### Your instructions
Please show every line of the items below that contains the word "Task".

[Start of Records for processing]

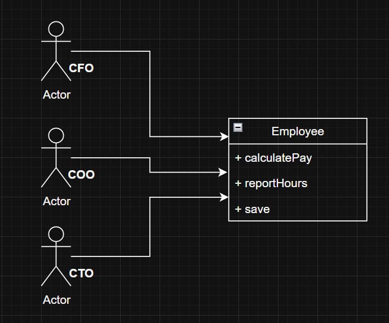Select the save method row
Viewport: 389px width, 323px height.
pyautogui.click(x=298, y=209)
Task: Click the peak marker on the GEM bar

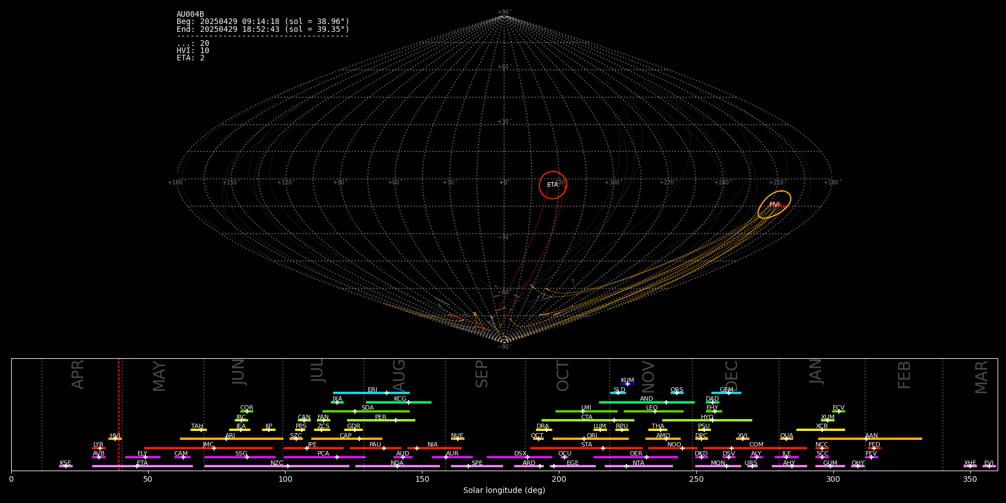Action: [728, 393]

[End of Records for processing]

### Full answer
Task: Click the peak marker on the GEM bar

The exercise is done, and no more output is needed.